* [Problem A]
According to the experiment characteristics text, how many individuals with formal leadership responsibility are planned for the sample?
* [Problem B]
Retype the stretch of the experiment characteristics text from "Sample size (or" through "design and clustering)".

* [Provided passage]
>> Start
Experiment Characteristics

Sample size: planned number of clusters
Not applicable
Sample size: planned number of observations
200 individuals with formal leadership responsibility, defined as at least one year of formal responsibility for leading, coordinating, or professionally directing the work of others. Recruitment will target this primary sample and data collection will continue until the pre-specified data collection end date. Participants without leadership experience may complete the experiment and may be retained as a secondary convenience sample, but they will not count toward the primary target sample and will not be included in the primary confirmatory analyses. No interim analysis of treatment effects will be used to determine whether recruitment continues or stops.
Sample size (or number of clusters) by treatment arms
Treatment arm: approximately 100 or more eligible leaders. Control arm: approximately 100 or more eligible leaders.
Minimum detectable effect size for main outcomes (accounting for sample design and clustering)
>> End
* [Entries taken from a collection]
>> Start
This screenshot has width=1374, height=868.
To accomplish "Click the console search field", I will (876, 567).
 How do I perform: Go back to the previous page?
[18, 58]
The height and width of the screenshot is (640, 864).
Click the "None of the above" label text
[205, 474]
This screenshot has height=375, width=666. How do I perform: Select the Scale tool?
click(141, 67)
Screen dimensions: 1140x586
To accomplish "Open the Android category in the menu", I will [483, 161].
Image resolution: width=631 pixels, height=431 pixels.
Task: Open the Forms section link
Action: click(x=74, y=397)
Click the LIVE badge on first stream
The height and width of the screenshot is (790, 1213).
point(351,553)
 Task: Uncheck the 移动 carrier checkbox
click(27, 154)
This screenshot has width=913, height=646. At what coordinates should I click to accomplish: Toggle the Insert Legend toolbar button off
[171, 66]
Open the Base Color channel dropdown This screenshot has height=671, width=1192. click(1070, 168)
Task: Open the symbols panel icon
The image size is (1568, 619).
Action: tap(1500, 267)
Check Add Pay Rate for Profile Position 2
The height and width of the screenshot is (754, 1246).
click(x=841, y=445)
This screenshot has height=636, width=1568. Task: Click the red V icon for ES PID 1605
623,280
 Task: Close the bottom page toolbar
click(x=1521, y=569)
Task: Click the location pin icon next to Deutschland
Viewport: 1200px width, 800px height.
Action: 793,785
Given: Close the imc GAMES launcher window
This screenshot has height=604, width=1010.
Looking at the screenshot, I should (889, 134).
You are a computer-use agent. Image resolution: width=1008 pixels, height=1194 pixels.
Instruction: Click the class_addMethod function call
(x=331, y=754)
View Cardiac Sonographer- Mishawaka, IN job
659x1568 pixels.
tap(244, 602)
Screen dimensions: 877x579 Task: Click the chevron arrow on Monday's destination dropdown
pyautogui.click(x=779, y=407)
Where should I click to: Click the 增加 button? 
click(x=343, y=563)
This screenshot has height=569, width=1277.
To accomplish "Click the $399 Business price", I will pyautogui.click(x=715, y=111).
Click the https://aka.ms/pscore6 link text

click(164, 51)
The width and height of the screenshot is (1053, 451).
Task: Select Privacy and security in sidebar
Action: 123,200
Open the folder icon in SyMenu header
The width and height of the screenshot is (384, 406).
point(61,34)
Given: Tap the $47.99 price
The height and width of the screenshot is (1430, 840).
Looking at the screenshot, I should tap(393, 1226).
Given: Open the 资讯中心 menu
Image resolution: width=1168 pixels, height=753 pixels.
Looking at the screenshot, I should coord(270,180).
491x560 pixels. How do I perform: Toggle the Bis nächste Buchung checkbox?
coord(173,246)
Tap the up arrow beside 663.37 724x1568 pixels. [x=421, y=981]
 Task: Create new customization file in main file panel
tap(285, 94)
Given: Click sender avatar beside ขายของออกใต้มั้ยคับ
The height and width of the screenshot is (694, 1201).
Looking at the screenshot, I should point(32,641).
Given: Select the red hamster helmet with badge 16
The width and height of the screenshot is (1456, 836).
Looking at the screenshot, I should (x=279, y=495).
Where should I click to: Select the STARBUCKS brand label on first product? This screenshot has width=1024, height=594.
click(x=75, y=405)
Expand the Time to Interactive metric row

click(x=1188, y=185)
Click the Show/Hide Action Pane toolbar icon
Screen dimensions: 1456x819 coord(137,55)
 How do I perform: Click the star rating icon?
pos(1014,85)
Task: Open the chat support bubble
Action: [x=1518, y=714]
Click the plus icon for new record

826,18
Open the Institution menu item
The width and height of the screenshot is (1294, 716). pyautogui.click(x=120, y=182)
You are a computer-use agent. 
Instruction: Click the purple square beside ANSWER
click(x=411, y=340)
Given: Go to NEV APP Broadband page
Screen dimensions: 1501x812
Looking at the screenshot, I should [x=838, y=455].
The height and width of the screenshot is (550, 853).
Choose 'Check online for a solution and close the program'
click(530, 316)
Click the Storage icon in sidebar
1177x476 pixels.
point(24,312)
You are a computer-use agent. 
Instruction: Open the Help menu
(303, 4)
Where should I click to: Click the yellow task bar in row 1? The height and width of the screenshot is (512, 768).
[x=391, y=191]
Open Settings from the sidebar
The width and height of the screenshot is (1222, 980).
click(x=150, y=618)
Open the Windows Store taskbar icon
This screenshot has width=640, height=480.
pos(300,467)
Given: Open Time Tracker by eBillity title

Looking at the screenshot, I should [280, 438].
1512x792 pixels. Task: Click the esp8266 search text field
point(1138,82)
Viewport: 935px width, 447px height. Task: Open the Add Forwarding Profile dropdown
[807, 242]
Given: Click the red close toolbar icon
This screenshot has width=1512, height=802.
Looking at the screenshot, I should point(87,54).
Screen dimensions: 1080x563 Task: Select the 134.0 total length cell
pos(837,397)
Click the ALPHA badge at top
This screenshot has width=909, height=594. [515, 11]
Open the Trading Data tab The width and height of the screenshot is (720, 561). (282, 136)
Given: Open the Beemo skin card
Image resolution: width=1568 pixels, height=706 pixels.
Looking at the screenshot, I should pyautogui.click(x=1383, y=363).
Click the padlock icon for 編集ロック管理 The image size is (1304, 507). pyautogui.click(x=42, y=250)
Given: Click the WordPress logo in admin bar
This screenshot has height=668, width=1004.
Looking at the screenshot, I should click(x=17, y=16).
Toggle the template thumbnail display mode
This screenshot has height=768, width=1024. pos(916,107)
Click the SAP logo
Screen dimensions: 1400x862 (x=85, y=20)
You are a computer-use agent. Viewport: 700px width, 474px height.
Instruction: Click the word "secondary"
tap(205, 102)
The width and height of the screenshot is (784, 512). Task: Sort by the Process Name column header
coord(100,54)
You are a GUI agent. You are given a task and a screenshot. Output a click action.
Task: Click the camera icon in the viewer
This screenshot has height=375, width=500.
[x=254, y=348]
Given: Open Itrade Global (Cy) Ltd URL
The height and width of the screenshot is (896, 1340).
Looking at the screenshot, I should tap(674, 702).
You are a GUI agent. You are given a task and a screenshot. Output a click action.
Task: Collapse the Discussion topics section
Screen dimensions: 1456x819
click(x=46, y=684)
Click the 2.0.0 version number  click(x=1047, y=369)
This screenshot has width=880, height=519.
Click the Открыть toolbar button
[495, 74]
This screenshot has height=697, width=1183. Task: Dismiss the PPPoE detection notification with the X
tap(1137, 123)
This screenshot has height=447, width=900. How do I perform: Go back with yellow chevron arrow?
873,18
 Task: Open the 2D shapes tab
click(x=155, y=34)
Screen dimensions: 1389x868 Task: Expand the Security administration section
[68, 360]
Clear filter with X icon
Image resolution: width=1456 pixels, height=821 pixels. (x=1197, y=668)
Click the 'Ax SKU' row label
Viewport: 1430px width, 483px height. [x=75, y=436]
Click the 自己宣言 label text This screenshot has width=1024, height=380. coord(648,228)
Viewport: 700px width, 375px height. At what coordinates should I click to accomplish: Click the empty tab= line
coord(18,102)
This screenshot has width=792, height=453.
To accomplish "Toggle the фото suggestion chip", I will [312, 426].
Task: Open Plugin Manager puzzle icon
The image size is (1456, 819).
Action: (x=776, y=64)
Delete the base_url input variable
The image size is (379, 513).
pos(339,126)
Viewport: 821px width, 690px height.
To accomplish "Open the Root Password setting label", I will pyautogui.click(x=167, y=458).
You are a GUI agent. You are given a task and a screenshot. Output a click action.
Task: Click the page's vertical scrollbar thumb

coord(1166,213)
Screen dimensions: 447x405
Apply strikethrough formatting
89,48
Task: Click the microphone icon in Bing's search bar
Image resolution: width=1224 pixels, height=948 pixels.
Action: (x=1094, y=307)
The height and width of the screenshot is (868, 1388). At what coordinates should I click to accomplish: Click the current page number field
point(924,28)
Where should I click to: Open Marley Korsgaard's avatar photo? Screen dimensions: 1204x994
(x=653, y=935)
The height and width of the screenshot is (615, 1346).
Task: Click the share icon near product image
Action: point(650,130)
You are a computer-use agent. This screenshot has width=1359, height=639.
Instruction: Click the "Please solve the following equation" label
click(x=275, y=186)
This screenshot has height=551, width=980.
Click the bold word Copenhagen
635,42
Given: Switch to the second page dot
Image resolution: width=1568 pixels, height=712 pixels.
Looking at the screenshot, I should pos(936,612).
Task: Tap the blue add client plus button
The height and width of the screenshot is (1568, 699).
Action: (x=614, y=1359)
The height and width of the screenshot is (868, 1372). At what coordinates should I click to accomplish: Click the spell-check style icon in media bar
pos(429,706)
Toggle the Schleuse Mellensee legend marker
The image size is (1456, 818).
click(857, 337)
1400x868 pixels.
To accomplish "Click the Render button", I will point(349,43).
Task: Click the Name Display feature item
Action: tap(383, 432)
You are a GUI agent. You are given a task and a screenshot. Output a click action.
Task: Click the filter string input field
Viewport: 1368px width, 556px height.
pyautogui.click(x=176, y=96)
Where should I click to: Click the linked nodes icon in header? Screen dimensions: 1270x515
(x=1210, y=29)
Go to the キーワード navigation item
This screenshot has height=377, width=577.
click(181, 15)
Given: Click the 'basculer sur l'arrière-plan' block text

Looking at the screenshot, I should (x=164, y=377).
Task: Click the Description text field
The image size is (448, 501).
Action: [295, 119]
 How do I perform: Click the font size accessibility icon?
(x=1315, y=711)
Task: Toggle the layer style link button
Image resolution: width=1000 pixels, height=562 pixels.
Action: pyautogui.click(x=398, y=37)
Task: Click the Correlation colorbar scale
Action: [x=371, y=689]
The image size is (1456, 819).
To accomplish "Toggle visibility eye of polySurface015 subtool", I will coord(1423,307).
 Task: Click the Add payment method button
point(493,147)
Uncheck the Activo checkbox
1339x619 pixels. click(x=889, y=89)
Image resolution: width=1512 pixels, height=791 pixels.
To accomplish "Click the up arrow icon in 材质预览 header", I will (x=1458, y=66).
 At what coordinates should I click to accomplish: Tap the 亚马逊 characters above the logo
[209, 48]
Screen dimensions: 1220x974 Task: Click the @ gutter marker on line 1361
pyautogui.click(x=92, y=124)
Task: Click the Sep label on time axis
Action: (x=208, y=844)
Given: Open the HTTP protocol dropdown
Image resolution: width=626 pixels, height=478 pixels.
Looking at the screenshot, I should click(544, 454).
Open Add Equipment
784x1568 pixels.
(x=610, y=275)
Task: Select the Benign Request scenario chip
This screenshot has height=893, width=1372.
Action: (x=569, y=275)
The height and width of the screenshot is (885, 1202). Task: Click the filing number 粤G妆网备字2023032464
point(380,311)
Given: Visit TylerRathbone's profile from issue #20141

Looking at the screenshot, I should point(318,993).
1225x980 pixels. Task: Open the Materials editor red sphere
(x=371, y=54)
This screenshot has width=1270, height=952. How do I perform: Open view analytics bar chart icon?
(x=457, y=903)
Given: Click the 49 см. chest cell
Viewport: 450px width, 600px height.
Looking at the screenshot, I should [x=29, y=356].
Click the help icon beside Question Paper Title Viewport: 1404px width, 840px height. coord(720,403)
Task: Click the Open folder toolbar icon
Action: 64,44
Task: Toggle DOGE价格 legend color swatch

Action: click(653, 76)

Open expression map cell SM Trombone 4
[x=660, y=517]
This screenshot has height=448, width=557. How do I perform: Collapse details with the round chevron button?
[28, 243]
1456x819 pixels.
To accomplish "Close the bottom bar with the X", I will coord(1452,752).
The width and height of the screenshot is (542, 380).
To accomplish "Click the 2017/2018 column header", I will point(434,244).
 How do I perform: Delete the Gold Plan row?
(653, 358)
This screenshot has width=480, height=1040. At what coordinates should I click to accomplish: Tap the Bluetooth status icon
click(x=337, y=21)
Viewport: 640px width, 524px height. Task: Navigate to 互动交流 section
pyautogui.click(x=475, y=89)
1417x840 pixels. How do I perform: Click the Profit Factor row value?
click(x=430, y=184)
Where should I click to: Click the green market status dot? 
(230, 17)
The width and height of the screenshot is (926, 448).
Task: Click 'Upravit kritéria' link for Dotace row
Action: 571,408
>> End
* [Full response A]
200 individuals with formal leadership responsibility.

* [Full response B]
Sample size (or number of clusters) by treatment arms
Treatment arm: approximately 100 or more eligible leaders. Control arm: approximately 100 or more eligible leaders.
Minimum detectable effect size for main outcomes (accounting for sample design and clustering)